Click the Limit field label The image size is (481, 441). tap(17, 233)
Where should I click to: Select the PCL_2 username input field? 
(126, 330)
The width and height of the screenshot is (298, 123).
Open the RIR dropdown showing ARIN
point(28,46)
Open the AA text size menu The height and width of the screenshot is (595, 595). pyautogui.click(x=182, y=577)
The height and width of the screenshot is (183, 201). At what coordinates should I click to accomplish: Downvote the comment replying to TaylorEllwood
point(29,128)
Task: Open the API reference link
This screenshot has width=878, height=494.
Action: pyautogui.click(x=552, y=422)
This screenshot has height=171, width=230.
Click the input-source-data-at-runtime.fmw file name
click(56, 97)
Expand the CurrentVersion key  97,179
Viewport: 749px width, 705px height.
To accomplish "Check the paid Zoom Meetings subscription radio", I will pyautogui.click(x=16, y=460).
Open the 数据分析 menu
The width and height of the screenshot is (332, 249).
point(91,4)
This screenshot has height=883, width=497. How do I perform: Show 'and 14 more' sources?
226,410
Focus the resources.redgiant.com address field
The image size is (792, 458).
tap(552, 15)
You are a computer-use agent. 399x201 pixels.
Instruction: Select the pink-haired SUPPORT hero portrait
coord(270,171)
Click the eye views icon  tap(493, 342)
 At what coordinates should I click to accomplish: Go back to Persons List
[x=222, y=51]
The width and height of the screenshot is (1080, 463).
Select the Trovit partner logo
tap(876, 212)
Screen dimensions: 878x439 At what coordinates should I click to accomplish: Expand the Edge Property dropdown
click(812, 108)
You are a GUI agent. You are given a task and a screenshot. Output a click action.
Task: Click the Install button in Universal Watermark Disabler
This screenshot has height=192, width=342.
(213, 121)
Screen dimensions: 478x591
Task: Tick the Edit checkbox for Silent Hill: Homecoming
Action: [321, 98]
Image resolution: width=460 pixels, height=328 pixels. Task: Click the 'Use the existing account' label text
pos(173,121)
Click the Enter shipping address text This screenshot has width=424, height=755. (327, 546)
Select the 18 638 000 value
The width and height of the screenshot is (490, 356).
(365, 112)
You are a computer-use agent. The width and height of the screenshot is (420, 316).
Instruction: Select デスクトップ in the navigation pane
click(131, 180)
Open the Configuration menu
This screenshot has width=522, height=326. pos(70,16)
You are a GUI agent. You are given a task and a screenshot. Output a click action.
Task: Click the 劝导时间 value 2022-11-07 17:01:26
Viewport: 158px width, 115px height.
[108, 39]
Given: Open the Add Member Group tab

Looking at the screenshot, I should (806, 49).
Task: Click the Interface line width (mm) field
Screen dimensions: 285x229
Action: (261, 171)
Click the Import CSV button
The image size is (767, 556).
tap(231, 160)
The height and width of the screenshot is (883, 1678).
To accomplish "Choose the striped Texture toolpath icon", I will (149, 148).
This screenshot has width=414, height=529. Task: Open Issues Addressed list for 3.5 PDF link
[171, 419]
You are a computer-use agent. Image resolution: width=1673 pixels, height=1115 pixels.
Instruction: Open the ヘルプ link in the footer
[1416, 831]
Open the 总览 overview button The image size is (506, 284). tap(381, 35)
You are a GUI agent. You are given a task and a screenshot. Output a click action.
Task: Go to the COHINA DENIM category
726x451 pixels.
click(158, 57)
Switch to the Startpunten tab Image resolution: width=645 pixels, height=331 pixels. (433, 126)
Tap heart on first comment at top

· · · · · · ·

▶ _EXERCISE DIRECTIONS_: Write out every line of the entries that holds the word "icon".

▶ _FINISHED TASK_:
Click the eye views icon  tap(493, 342)
To accomplish "Choose the striped Texture toolpath icon", I will (149, 148).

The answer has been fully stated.